Highest-In/First-Out (HIFO) Tax Lot Accounting

Text says: If tax rates are high and expected to fall it could be beneficial to recognise the tax alpha today. If tax rates are low and expected to rise, could be beneficial to wait and recognise a larger tax alpha later.

But ff tax will fall later, isn’t it better to wait and pay the lower tax on your tax alpha later on? Similarly, if tax will rise later, shouldn’t we pay lower tax now on the higher alpha, rather than wait?

Any insights please

I think they assume that you have losses that you may harvest. With Hifo, you’ll sell your highest first, and could realize some losses. higher tax->higher profit.

I believe HIFO is used when u want to harvest the tax loss. so, if the rates are high, the realized losses are magnified and you can use that against the realized gains and vice versa.

Tax lot methods only come into play when you’re selling a portion of the position or rebalancing.

• [Record set]:
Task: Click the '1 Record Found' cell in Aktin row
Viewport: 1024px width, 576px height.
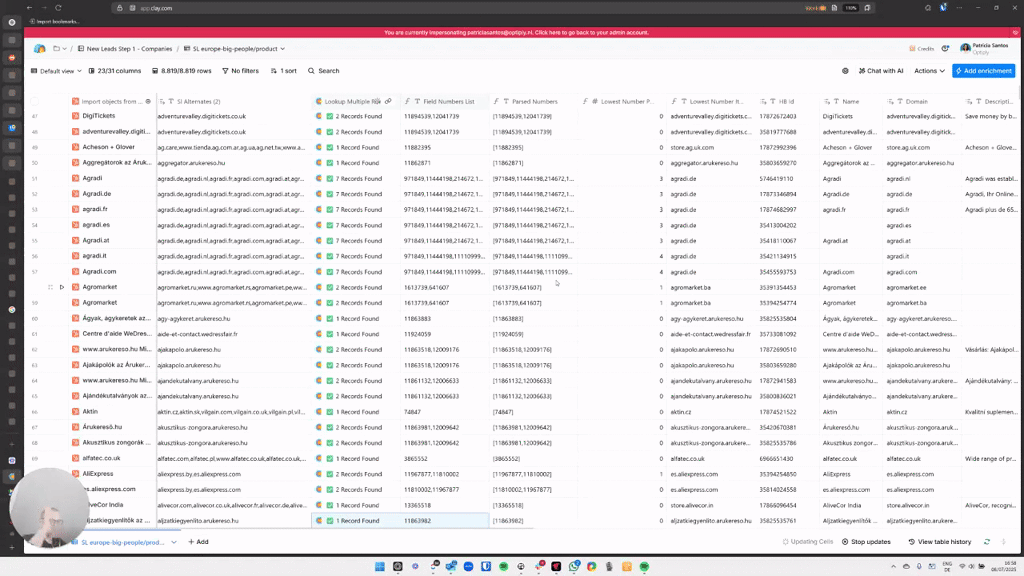Action: [x=357, y=411]
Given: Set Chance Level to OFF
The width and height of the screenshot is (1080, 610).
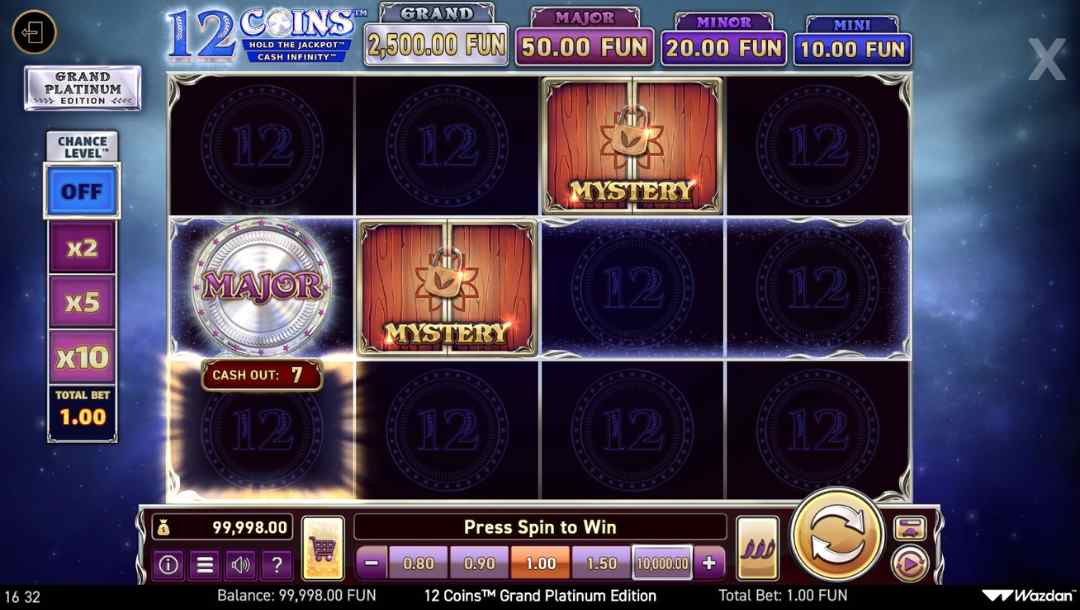Looking at the screenshot, I should pyautogui.click(x=82, y=191).
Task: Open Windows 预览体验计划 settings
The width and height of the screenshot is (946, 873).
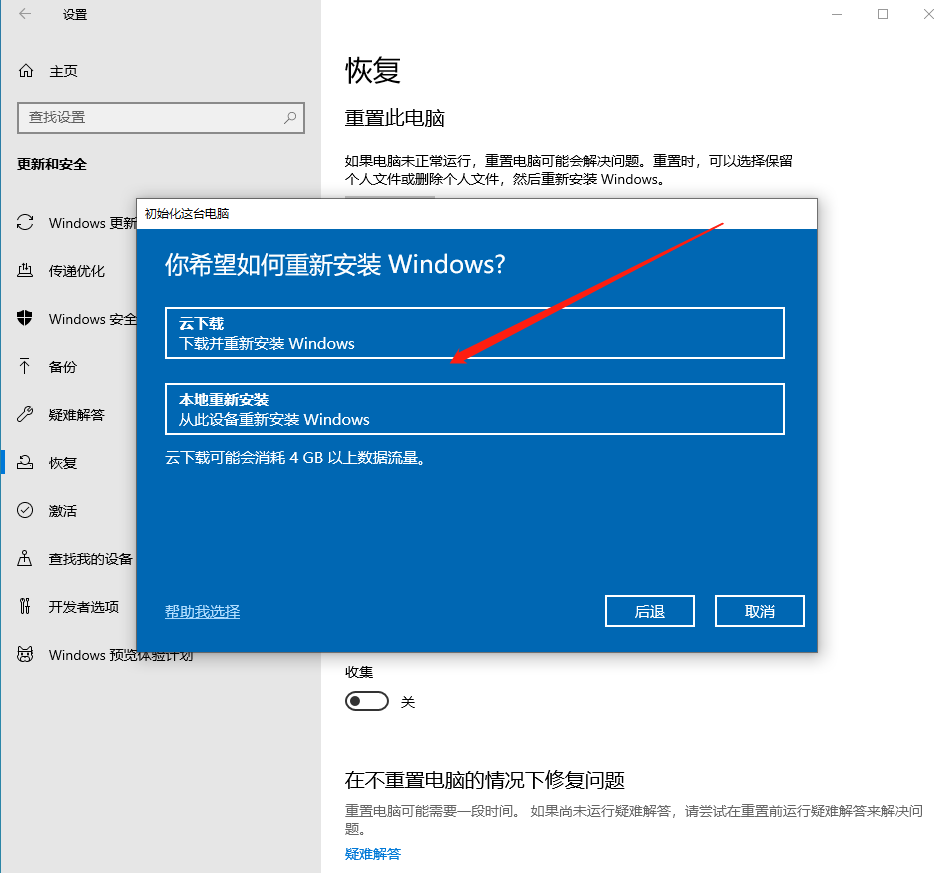Action: pos(27,655)
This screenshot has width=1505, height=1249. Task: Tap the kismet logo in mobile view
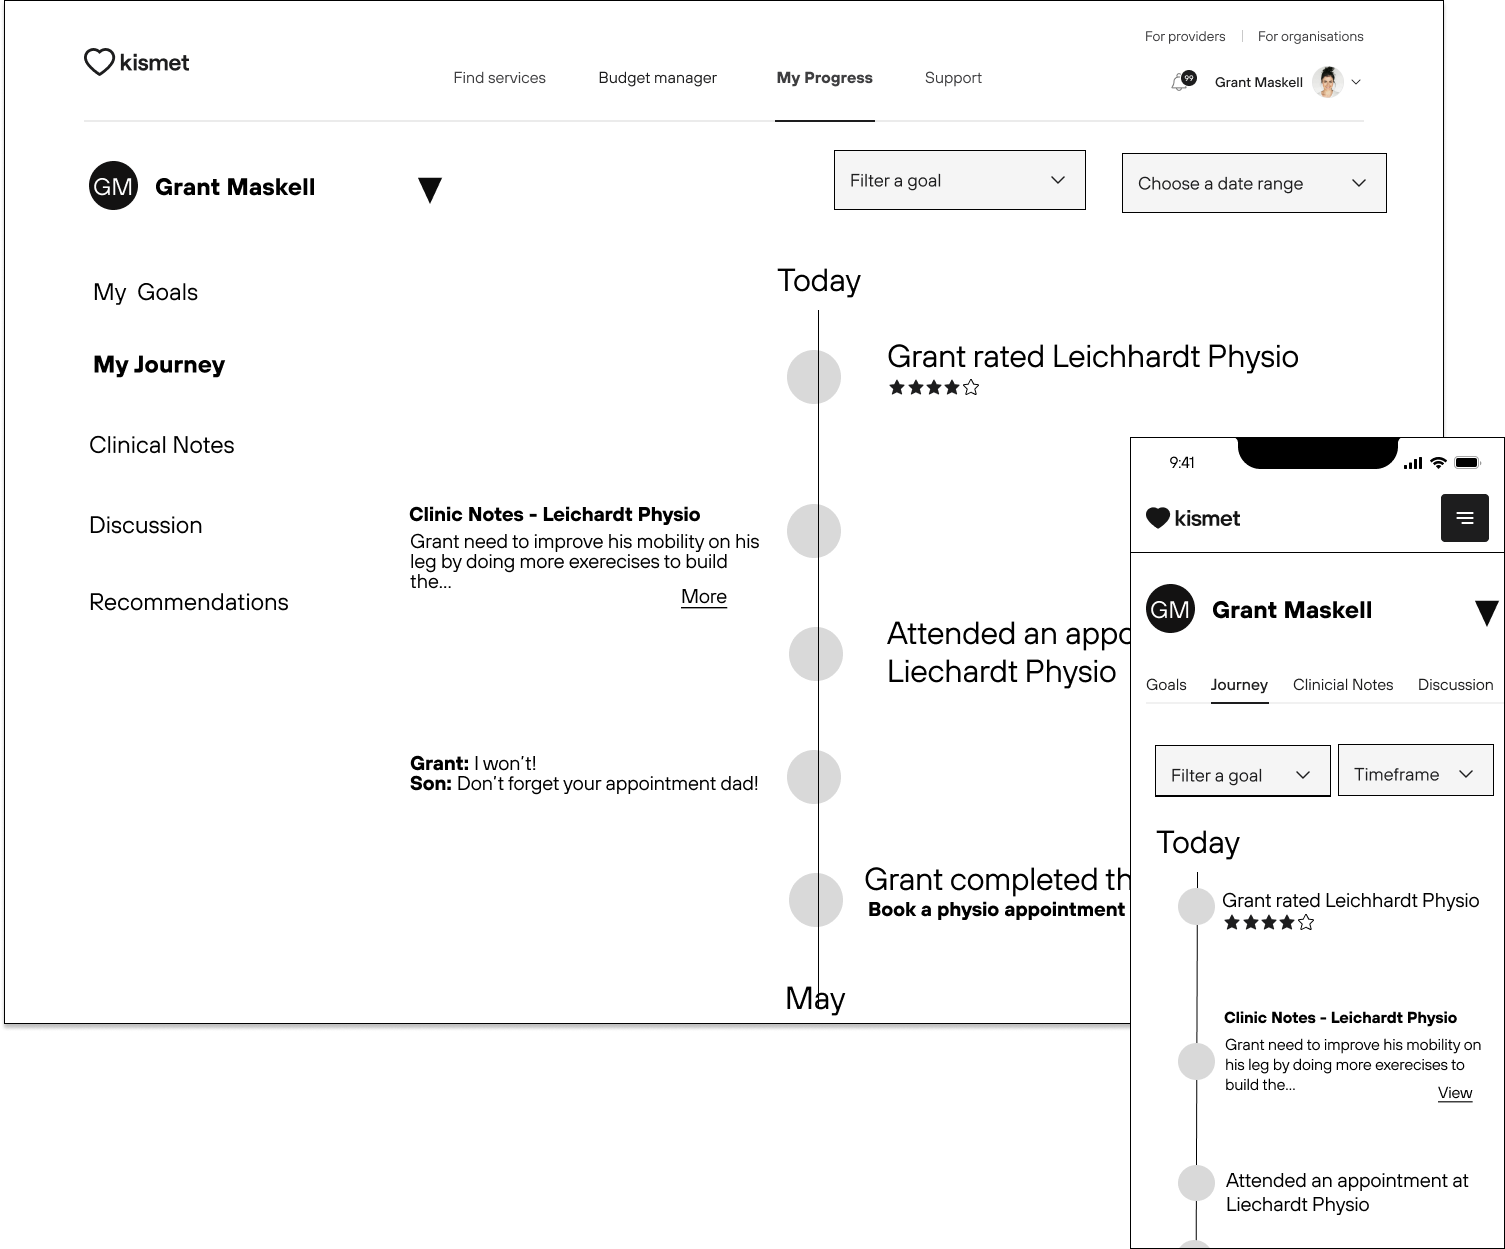coord(1192,518)
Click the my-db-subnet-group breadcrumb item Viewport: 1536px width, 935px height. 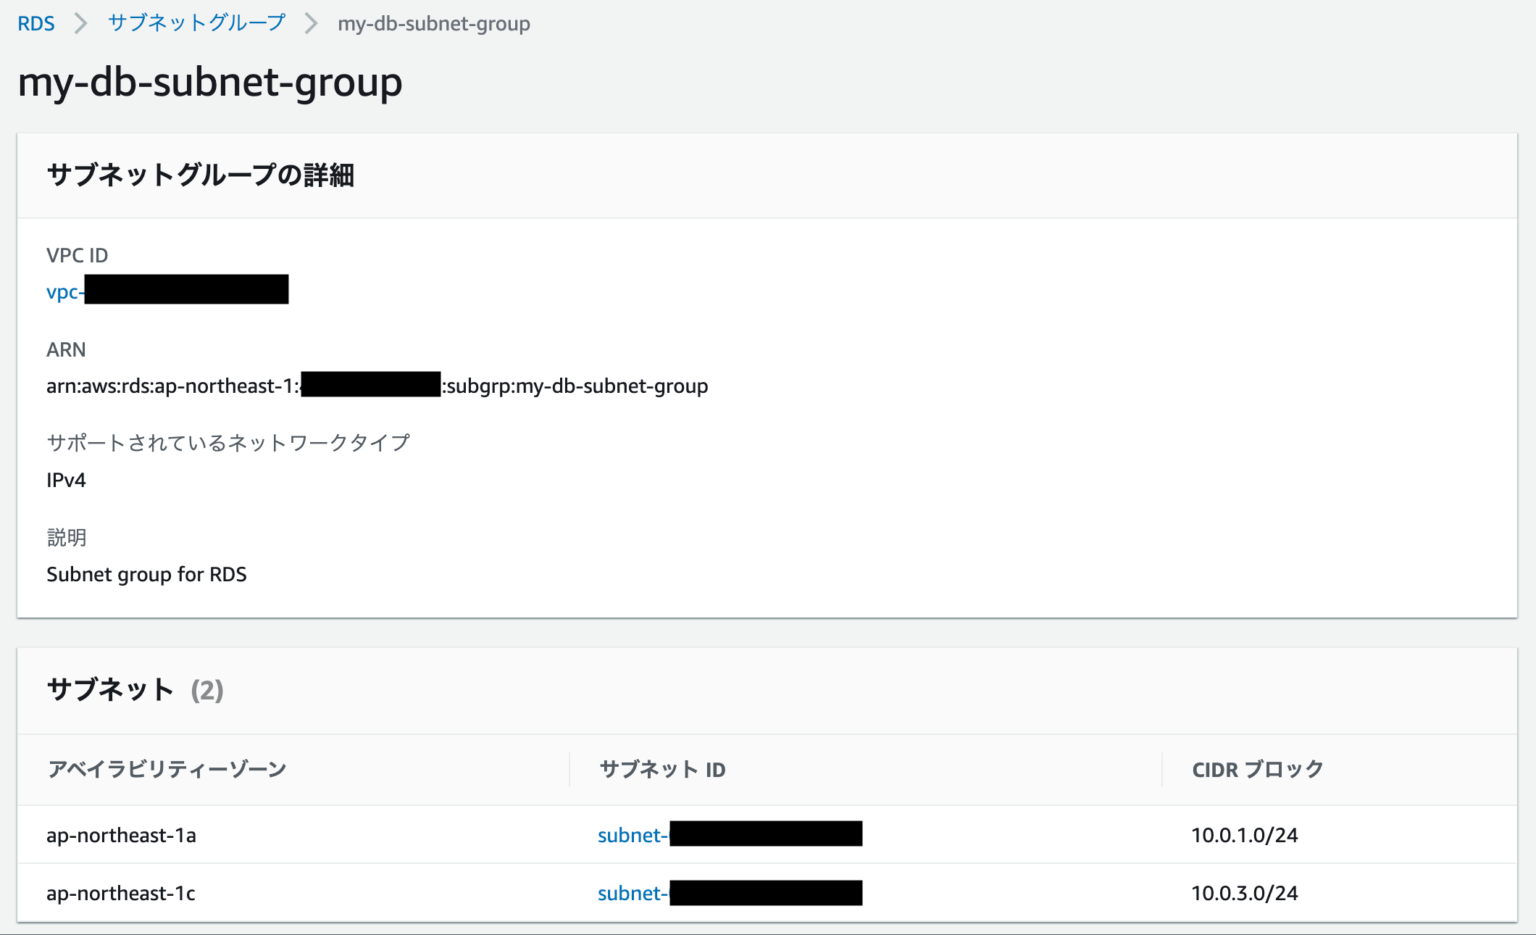435,23
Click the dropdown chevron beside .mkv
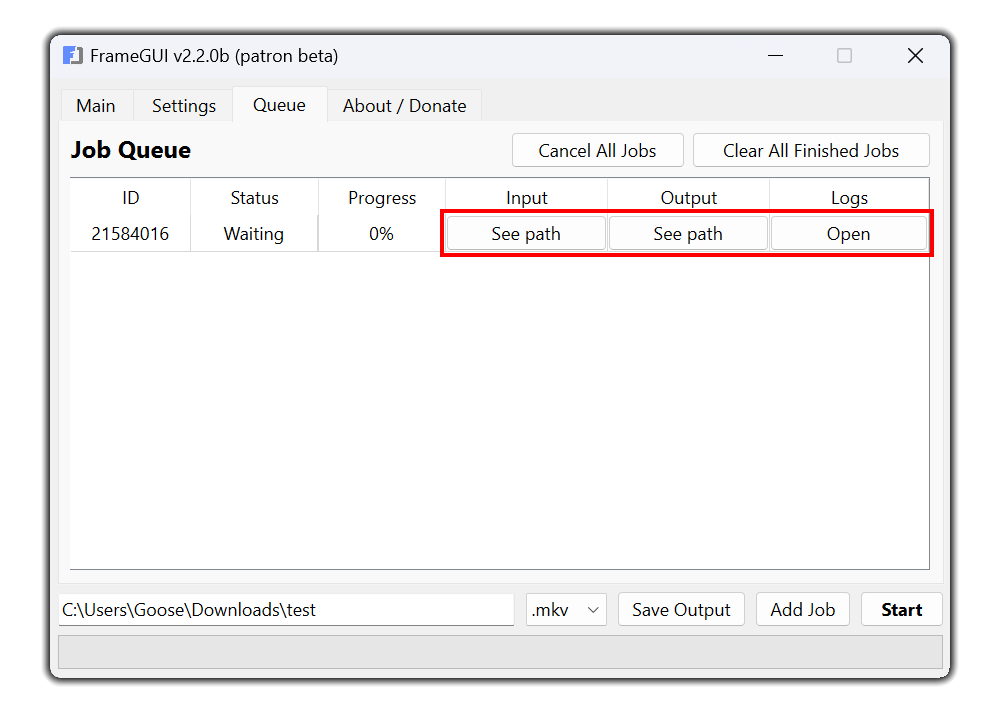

• [Directions]:
Please output the passage from the HIFO tax lot discussion above, starting with "Text says: If" and going on through "position or rebalancing.", copied word for word.

• [Task response]:
Text says: If tax rates are high and expected to fall it could be beneficial to recognise the tax alpha today. If tax rates are low and expected to rise, could be beneficial to wait and recognise a larger tax alpha later.

But ff tax will fall later, isn’t it better to wait and pay the lower tax on your tax alpha later on? Similarly, if tax will rise later, shouldn’t we pay lower tax now on the higher alpha, rather than wait?

Any insights please

I think they assume that you have losses that you may harvest. With Hifo, you’ll sell your highest first, and could realize some losses. higher tax->higher profit.

I believe HIFO is used when u want to harvest the tax loss. so, if the rates are high, the realized losses are magnified and you can use that against the realized gains and vice versa.

Tax lot methods only come into play when you’re selling a portion of the position or rebalancing.